Combines alpha and beta TCR chains from the same cell into a single observation, creating paired-chain clonotypes for single-cell VDJ data. Uses conservative counting to avoid inflating clone frequencies.

Usage

merge_chains(airr_data, mode = "none", chain_separator = "|")

Arguments

airr_data

A tibble with AIRR-formatted data from read10x()

mode

Merging mode:

  • "none" (default): Keep all chains separate (no merging)

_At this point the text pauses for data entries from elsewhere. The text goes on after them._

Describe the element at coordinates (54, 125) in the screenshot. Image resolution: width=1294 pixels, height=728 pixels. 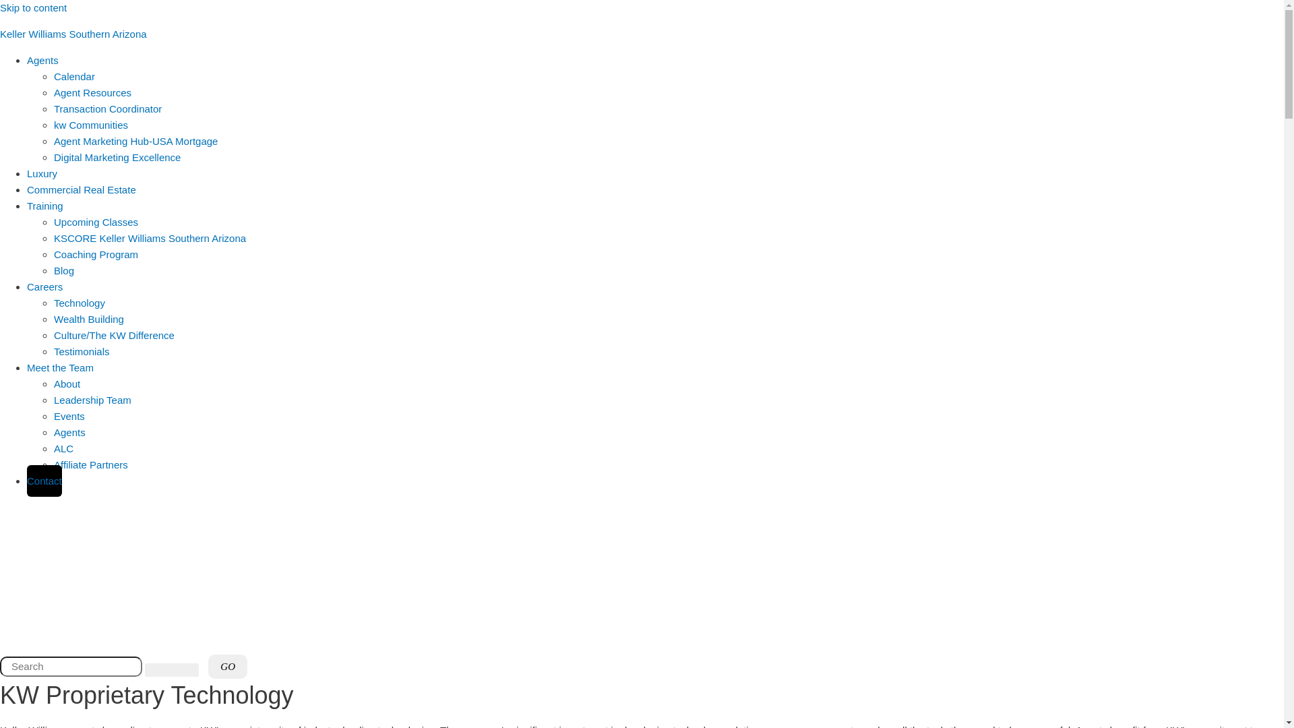
I see `'kw Communities'` at that location.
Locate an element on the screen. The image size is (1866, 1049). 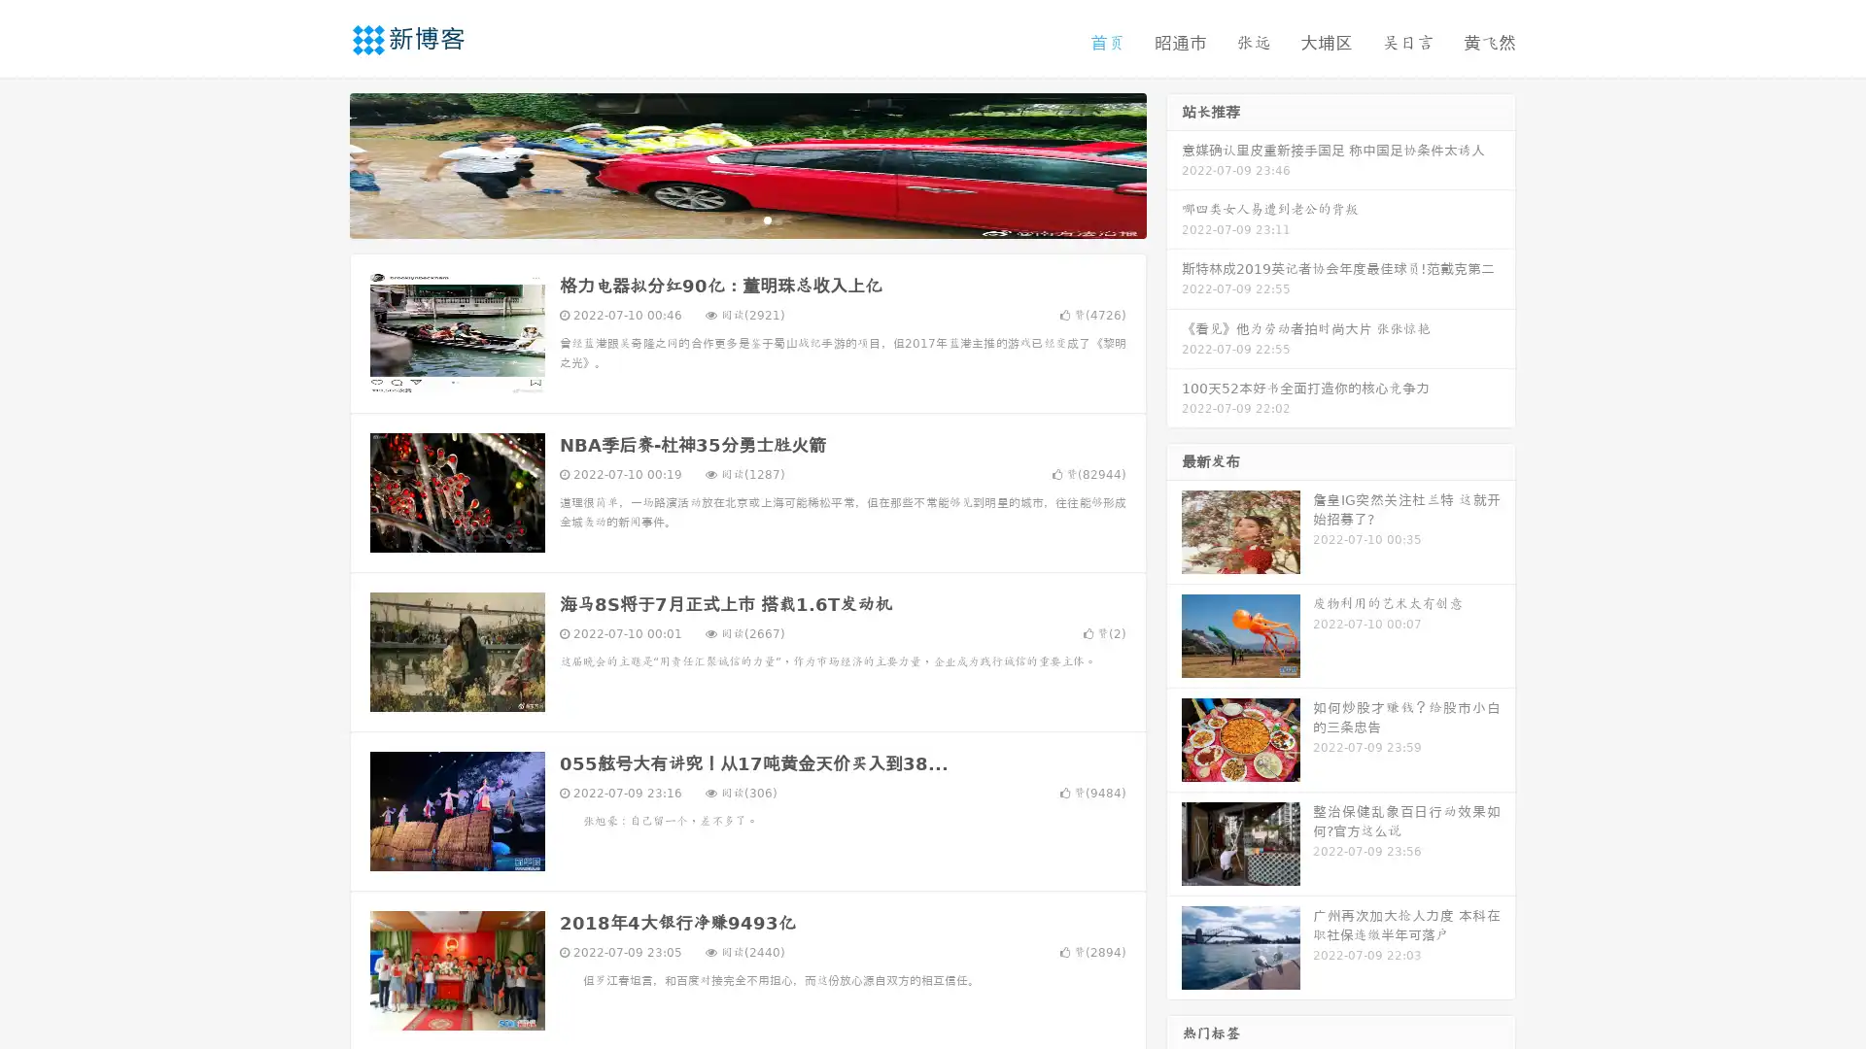
Go to slide 3 is located at coordinates (767, 219).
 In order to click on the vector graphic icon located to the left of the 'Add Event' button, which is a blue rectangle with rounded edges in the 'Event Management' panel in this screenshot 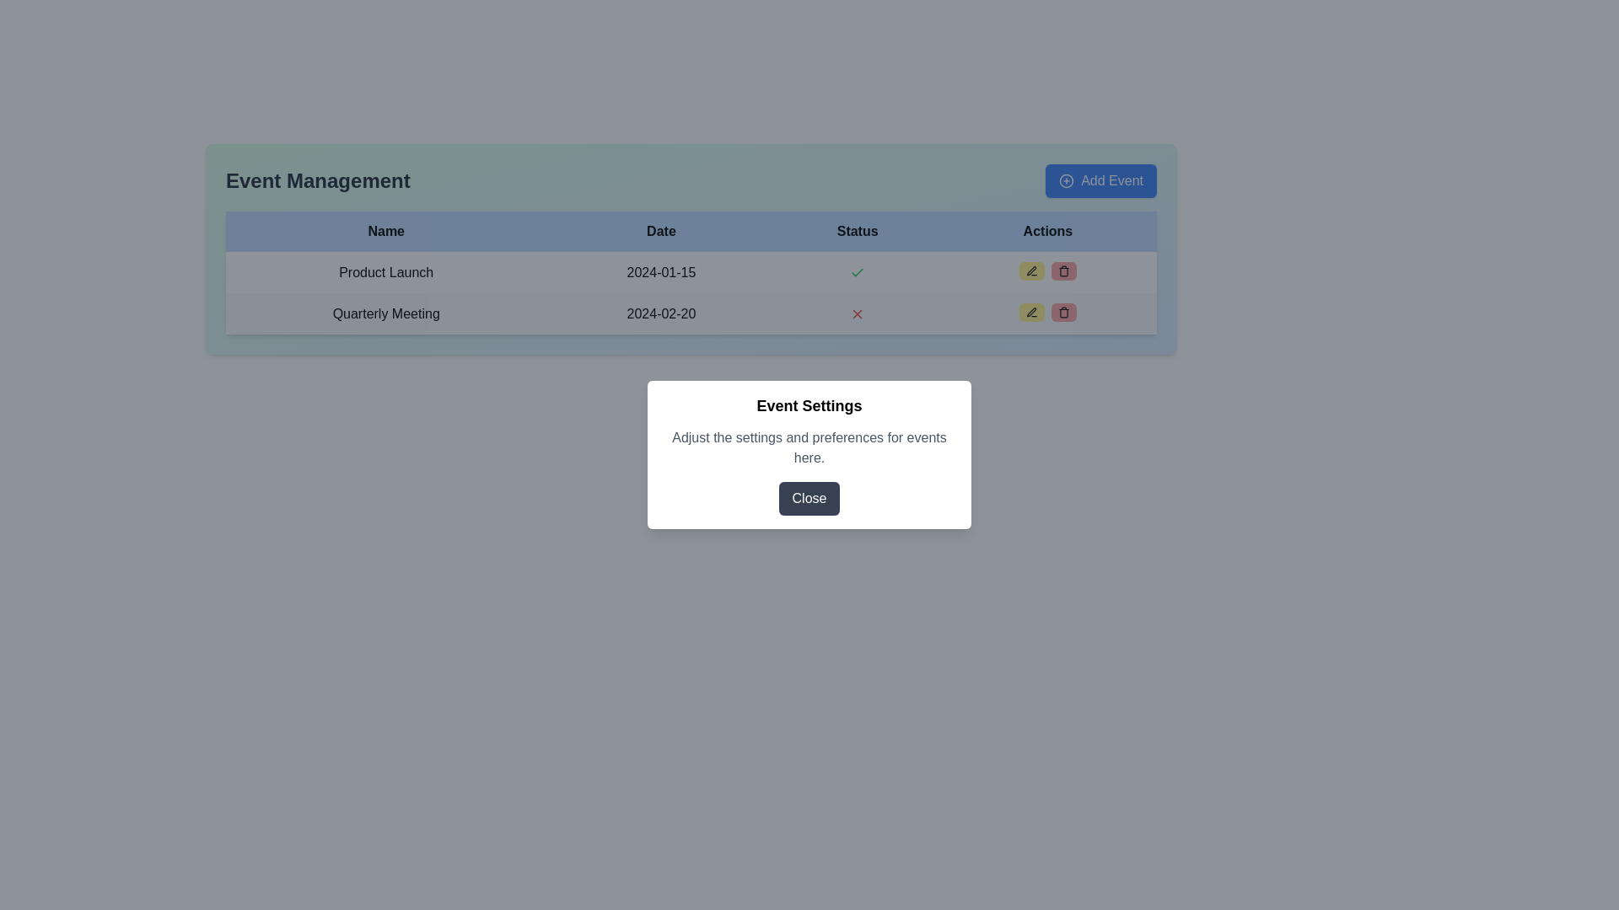, I will do `click(1066, 181)`.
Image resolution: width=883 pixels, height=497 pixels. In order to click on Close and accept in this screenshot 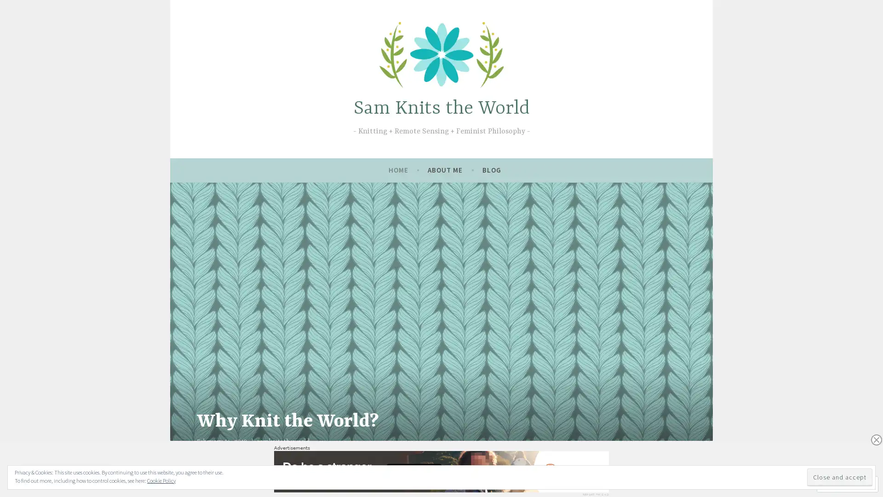, I will do `click(839, 476)`.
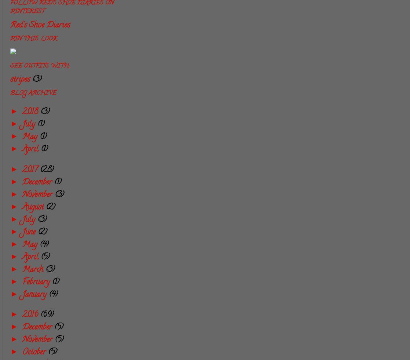 Image resolution: width=410 pixels, height=360 pixels. What do you see at coordinates (31, 111) in the screenshot?
I see `'2018'` at bounding box center [31, 111].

  • "strict": Only keep cells with exactly one alpha and one beta chain

  • "best": Select the most frequent alpha and beta chains per cell

chain_separator

Character to use between chain sequences. Default: "|"

Value

A tibble with one row per cell containing both chains. The output includes:

  • cell_id: Cell barcode

  • repertoire_id: Sample identifier

  • junction: Combined nucleotide CDR3 (alpha|beta)

  • junction_aa: Combined amino acid CDR3 (alpha|beta)

  • v_call_alpha, v_call_beta: Separate V gene calls

  • j_call_alpha, j_call_beta: Separate J gene calls

  • duplicate_count: Minimum count between the two chains

  • duplicate_frequency: Recalculated frequency

  • paired_clonotype: Combined identifier for the pair

Details

This function pairs TRA and TRB chains from the same cell while maintaining compatibility with downstream LymphoSeq2 functions. Key features:

Conservative Counting: Uses the minimum duplicate_count between paired chains to avoid overestimating clone frequency. This is important because UMI counts can differ between chains.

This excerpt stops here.